Mike Lux’s HuffPo post, “That Old-Time Populism Debate ” provides a smart analysis of the recent Third Way study “Opportunity Trumps Fairness with Swing Independents.” Lux faults Third Way for what he considers some pretty extravagant claims in “their latest memo denouncing economic populism as a message.” As Lux frames his concerns about the survey:
When Mitt Romney is denouncing Obama for wanting to end Medicare, and Newt Gingrich and Rick Santorum are denouncing Mitt for corporate greed at Bain Capital — in a Republican primary, no less — it is hard to see how populism isn’t working as a messaging approach. And given that the entire Democratic Party including the Obama campaign — in spite of their earlier deep reluctance and the president not being a natural populist — is going for a strongly populist approach is further proof that most of the party’s pollsters and message people are in the same place…Suffice to say that there is overwhelming data to suggest that broad majorities of voters, including swing voters, don’t like Wall Street, love Social Security and Medicare (which Third Way has also argued should be cut), love taxes on the wealthy and closing corporate tax loopholes, deeply dislike big business lobbyists and special interests, are appalled by outsourcing, and all kinds of other populist topics.
Lux comes down hard on the study, citing Third Way for “a rubberman type of stretch that is breathtaking in its creativity.” He notes that seniors and working-class voters are underrepresented and the survey sample, while college grads are overrepresented. he feels further that the survey questions were slanted to elicit responses and sees a failure to test “the kind of populist economic growth message they declared so certainly would not work.”

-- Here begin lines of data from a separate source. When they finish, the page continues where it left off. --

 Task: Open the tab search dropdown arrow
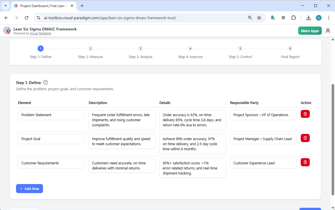pyautogui.click(x=5, y=6)
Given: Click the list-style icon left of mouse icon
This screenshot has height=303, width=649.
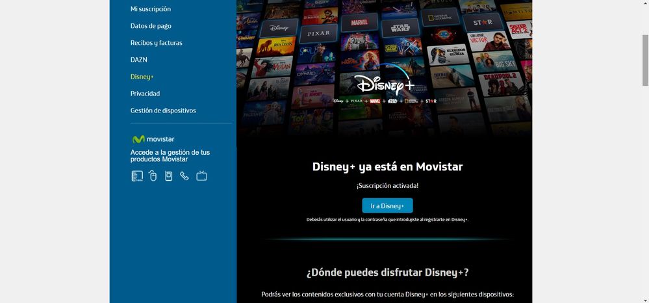Looking at the screenshot, I should pos(137,176).
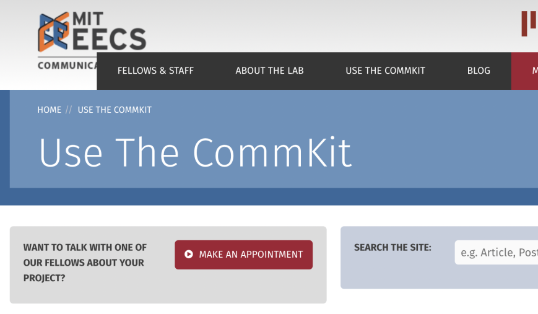Click the breadcrumb separator slashes
Image resolution: width=538 pixels, height=314 pixels.
(69, 110)
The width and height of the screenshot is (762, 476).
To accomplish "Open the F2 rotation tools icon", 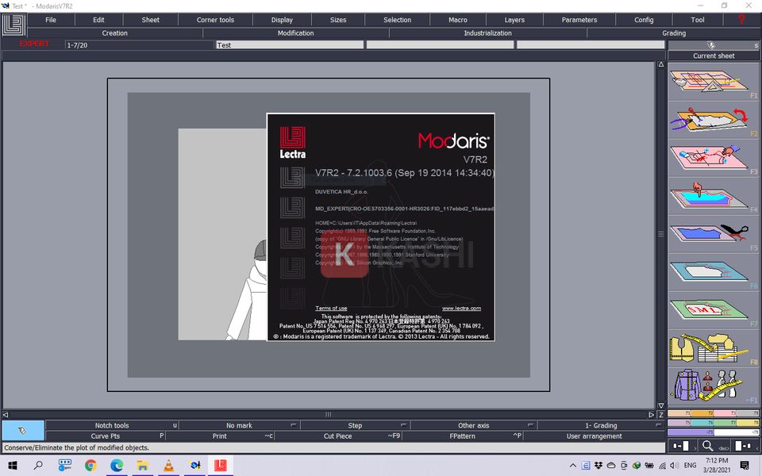I will tap(712, 121).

Lux concedes that Dems need a more thoughtful message for swing voters than has too often been the case — “A pure give’em hell eat-the-rich stem-winder of a message may not appeal to them without some nuance in it.’ But, he adds:
…Winning political messages can never work for just one slice of the electorate. Third Way may well have found that segment of swing independents who were less old, less blue collar, and less populist than any other group of voters in the potential Democratic electoral coalition. But your message has to appeal to all different kinds of folks. For a Democrat to win a national election, you need a message that inspires your volunteers and small contributors and fans who will talk to their neighbors about you; a message that generates enough excitement from blacks, Latinos, young people, and unmarried women to get them out to vote; a message that appeals to all those underwater homeowners and people without jobs that voted for Obama last time but may be leaning Republican or too discouraged to vote because of their own hard times; and a message that appeals to a wide array of different kinds of swing voters. If the message can’t do all those things at once, it will not get you 51 percent. That’s what makes economic populism so incredibly valuable: it is the message, if nuanced correctly per the paragraph above, which comes the closest to doing that. Even if I lost all my doubts about the Third Way analysis in terms of the small slice of the electorate they had identified, the message still wouldn’t work strategically because it would fail with all those other voters we Democrats need to have to win.
Any strategy that ignores the broadly-held populist sentiments unearthed by the Occupy Movement is courting a disaster. As Lux concludes, “Democrats, especially Democratic incumbents, who are trying to win elections in times like these when the middle class is being squeezed so hard, need to be willing to take the populist torch and carry it proudly.”